Les intimes gravirent le coteau. Là-haut était le « Moulin », une humble auberge où les gens de Beaumont, au temps des beaux jours, allaient prendre un verre. Tous s’assirent dans le jardin autour d’une vieille table. On entendait les cris d’oiseaux d’une escarpolette. Comme le jeune homme s’installait près d’elle, Mme Sableux, machinalement, se leva pour lui faire place à côté d’Annette…

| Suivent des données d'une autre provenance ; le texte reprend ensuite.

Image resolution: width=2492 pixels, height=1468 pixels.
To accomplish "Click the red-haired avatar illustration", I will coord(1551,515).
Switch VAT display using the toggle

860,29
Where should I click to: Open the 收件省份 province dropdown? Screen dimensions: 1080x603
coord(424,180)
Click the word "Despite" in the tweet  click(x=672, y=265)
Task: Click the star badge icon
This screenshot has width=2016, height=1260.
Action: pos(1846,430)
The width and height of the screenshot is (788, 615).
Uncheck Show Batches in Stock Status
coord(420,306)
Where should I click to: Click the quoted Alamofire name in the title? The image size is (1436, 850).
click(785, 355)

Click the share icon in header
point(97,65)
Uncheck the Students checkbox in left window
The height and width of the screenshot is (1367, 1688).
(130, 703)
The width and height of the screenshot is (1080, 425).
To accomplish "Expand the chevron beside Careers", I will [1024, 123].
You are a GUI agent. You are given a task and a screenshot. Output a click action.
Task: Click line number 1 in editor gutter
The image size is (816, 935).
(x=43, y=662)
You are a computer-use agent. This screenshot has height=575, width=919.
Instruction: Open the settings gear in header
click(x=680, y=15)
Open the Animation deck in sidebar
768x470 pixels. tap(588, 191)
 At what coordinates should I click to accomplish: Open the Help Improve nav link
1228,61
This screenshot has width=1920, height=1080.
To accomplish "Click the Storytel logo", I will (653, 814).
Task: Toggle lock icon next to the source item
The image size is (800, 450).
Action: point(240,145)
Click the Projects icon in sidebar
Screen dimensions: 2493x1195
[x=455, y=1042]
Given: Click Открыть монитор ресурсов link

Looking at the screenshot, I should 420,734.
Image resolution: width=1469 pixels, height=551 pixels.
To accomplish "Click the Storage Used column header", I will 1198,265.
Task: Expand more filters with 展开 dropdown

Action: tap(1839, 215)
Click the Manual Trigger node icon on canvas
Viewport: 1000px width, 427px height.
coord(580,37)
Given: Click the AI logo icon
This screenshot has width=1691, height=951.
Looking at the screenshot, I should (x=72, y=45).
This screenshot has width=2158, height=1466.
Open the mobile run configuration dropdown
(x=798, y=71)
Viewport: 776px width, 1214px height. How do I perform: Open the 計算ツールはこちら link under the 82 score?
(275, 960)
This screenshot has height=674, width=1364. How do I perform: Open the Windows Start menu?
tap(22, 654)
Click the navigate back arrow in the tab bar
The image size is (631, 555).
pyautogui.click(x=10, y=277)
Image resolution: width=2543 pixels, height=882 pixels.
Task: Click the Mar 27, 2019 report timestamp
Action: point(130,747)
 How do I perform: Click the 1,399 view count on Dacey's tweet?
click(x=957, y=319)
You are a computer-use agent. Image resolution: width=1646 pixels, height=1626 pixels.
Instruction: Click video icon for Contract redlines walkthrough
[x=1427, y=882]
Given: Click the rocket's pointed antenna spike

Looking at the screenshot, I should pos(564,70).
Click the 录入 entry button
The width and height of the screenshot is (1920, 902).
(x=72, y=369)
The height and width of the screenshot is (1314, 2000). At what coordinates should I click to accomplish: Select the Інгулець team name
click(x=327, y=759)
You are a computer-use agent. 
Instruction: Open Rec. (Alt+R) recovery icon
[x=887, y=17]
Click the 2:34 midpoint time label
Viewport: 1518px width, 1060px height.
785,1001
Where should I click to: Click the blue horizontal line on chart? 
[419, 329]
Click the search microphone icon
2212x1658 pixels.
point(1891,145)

Du tertre, ils apercevaient toute la ville. On eût pu montrer chaque maison : ici la boutique à Ternaux, plus loin, celle des Colliard, et à droite, dans un renfoncement, le Bélier d’Or, le pauvre Bélier d’Or « fermé pour cause de décès » et que, d’ailleurs, on ne rouvrirait plus. Le magasin était au-dessus de tout. Il dominait la gare et l’église. Sa façade neuve éclatait dans le jour léger. Des rayons frappaient les plaques de faïence qui jetaient des feux comme des pierres précieuses. Annette regardait au loin. Le vent avait séché ses larmes. Elle sentait confusément que tout le passé, derrière elle, était bien mort et qu’elle allait marcher désormais vers des temps nouveaux.

pierre villetard.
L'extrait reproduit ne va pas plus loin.